### [Work task]
Reproduce the records verbatim, from the first line through the line containing "month-select-value: 2022-07 is", inclusive.

### [Data for processing]

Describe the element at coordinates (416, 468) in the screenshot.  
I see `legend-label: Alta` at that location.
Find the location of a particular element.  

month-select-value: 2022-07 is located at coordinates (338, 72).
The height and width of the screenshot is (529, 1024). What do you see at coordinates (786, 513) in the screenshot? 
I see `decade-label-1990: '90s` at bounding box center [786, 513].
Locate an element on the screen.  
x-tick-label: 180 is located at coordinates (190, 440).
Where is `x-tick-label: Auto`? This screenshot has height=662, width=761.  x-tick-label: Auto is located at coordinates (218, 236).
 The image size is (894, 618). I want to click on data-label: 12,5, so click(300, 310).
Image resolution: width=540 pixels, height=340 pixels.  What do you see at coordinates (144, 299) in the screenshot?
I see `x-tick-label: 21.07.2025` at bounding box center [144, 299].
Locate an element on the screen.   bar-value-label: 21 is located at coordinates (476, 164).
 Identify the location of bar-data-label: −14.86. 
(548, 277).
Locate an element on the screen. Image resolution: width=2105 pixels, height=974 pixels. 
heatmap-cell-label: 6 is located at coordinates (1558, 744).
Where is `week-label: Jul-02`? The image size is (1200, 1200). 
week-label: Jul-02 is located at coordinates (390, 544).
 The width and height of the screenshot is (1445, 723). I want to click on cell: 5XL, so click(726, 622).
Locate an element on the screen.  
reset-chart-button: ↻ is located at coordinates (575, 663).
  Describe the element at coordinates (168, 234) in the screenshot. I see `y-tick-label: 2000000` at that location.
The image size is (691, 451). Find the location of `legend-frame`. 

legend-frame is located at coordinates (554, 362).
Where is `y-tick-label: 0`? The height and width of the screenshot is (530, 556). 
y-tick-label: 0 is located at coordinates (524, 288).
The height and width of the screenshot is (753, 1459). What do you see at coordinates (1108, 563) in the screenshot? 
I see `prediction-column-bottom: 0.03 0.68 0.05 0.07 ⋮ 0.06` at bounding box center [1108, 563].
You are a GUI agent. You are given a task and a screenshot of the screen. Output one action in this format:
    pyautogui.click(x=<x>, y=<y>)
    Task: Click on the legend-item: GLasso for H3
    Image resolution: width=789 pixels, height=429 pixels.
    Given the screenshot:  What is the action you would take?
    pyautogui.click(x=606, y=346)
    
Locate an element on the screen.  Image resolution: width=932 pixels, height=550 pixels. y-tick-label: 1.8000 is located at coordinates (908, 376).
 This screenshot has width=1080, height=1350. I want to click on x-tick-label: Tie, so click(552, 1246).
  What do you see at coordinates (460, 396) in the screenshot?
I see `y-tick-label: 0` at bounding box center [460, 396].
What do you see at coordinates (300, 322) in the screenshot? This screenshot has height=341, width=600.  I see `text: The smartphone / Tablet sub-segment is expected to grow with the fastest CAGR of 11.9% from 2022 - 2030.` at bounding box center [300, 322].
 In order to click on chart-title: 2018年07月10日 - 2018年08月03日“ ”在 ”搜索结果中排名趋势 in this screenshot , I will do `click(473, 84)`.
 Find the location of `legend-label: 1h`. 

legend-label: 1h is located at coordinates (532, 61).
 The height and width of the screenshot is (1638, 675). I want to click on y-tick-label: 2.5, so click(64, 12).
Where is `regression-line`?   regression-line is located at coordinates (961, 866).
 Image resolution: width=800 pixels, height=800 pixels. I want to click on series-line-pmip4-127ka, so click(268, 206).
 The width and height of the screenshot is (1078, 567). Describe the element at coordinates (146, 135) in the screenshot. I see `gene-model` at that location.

### [Reply to the task]
Describe the element at coordinates (416, 468) in the screenshot.  
I see `legend-label: Alta` at that location.
Find the location of a particular element.  

month-select-value: 2022-07 is located at coordinates (338, 72).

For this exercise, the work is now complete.